- Birth name: Eugene Sufana Allen
- Born: December 5, 1928 East Chicago, Indiana, U.S.
- Died: February 14, 2008 (aged 79)
- Genres: Jazz
- Instruments: Baritone saxophone, bass clarinet

= Gene Allen (musician) =

American jazz reedist (1928–2008)

Eugene Sufana Allen (December 5, 1928 – February 14, 2008) was an American jazz reedist, who primarily played baritone saxophone and bass clarinet.

== Early life ==
Allen was born in East Chicago, Indiana.

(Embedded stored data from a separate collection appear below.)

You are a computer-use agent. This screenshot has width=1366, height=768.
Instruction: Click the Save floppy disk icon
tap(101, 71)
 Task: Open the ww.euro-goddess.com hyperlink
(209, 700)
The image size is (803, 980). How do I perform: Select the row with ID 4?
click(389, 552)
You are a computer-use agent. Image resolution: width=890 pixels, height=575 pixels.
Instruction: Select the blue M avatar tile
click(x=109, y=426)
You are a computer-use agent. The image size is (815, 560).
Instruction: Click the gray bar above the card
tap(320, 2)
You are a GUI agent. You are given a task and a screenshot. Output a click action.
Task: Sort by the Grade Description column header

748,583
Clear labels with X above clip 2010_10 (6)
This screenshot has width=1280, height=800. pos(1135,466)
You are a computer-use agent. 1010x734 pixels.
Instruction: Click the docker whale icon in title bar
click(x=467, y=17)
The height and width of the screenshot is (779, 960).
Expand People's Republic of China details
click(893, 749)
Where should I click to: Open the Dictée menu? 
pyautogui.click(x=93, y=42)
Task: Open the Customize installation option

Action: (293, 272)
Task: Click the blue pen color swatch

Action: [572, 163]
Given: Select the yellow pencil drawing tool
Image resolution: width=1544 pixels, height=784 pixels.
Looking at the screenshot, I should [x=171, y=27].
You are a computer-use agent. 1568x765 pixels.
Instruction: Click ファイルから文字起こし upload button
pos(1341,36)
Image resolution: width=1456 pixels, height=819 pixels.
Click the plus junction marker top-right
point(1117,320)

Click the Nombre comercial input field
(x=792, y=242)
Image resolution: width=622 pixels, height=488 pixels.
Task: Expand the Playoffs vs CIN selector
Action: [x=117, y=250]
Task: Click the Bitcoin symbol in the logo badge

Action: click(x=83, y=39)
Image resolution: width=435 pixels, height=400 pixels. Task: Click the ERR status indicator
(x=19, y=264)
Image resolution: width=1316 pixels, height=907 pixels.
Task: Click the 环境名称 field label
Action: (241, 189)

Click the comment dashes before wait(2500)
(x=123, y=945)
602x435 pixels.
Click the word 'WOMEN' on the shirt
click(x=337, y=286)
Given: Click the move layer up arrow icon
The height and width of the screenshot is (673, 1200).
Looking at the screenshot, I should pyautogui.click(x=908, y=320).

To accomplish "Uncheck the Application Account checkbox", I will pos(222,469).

He began playing clarinet and piano as a child, and was playing with Louis Prima at age 15 in 1944. One of nine children, Allen's parents were immigrants from Romania.

== Career ==
Allen stayed in Prima's band until 1947, then worked with Claude Thornhill in 1949–1950 and Tex Beneke in 1951–1953. In 1953 he began playing with the Sauter-Finegan Orchestra, playing with them intermittently until 1961, and also worked with Tommy Dorsey, Benny Goodman, and Hal McKusick in the 1950s. Toward the end of the decade, and into the early 1960s, he worked with Gerry Mulligan, Manny Albam, Woody Herman, Thelonious Monk, and Bob Brookmeyer. Later associations include work with Urbie Green, Mundell Lowe, Rod Levitt, and Rusty Dedrick. In the calendar year of 1963, Allen successively played in and recorded with the big bands of Benny Goodman, Thelonious Monk, and Woody Herman.